Early decline in 6MWT distance predicts PAH worsening
medwireNews: Research shows that an early decline in 6-minute walk test (6MWT) distance can predict worsening of disease in patients with pulmonary arterial hypertension (PAH).
Researcher Marco Mura (Western University, London, Ontario, Canada) and co-workers retrospectively assessed 100 patients with World Health Organization group I PAH from the time of diagnosis to an average of 40 months. Patients received PAH-targeted therapies, including endothelin receptor antagonists, phosphodiesterase type-5 inhibitors or a combination of both.
The team identified 28 patients who experienced clinical worsening within 18 months of diagnosis. This was defined by the development of features of right heart failure, admission to hospital for PAH-related respiratory or cardiac causes, initiation of intravenous prostanoids after failing oral therapy or referral for lung transplantation.
These “progressors” had significantly different baseline characteristics to “nonprogressors”, including higher mean pulmonary arterial pressure (57 vs 46 mmHg) and pulmonary vascular resistance (1027 vs 549 dyn/s per cm5). The mean 6MWT distance was significantly shorter among progressors at 265 m compared with 346 m in nonprogressors, as was % predicted distance using both US (55 vs 71%) and Canadian (41 vs 52%) reference equations.
And among progressors, a significant decline in 6MWT distance at 6 months was observed.

◆ ◆ ◆ ◆ ◆ ◆ ◆

▶ _Work instructions_:
1. According to the PAH report, how many patients experienced clinical worsening within 18 months of diagnosis?
2. In the PAH report, take the part that opens with the words containing "Early decline in 6MWT" and closes with "arterial hypertension (PAH).", and write it with "6MWT" changed to "six-minute walk test".
3. Rewrite the paragraph of the PAH report beginning "These “progressors” had significantly different" as a short list that keeps its main facts.

▶ _Available data_:
◆ ◆ ◆ ◆ ◆ ◆ ◆

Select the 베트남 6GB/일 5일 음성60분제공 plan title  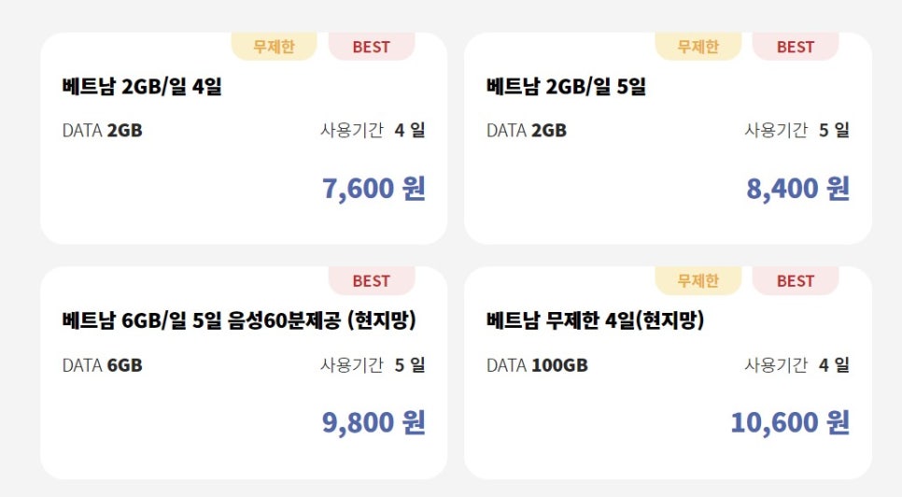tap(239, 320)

◆ ◆ ◆ ◆ ◆ ◆ ◆

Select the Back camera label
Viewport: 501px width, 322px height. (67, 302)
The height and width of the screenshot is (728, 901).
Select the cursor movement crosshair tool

◆ ◆ ◆ ◆ ◆ ◆ ◆

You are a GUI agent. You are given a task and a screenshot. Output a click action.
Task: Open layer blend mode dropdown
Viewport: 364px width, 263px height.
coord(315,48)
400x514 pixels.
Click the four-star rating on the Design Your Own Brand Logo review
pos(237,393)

◆ ◆ ◆ ◆ ◆ ◆ ◆

▶ _Problem solutions_:
1. 28 patients

2.
Early decline in six-minute walk test distance predicts PAH worsening
medwireNews: Research shows that an early decline in 6-minute walk test (six-minute walk test) distance can predict worsening of disease in patients with pulmonary arterial hypertension (PAH).

3.
- Progressors differed significantly from nonprogressors in baseline characteristics.
- Mean pulmonary arterial pressure: 57 vs 46 mmHg.
- Pulmonary vascular resistance: 1027 vs 549 dyn/s per cm5.
- Mean 6MWT distance was significantly shorter in progressors: 265 m vs 346 m.
- % predicted distance was also significantly lower in progressors: 55 vs 71% with US reference equations, and 41 vs 52% with Canadian reference equations.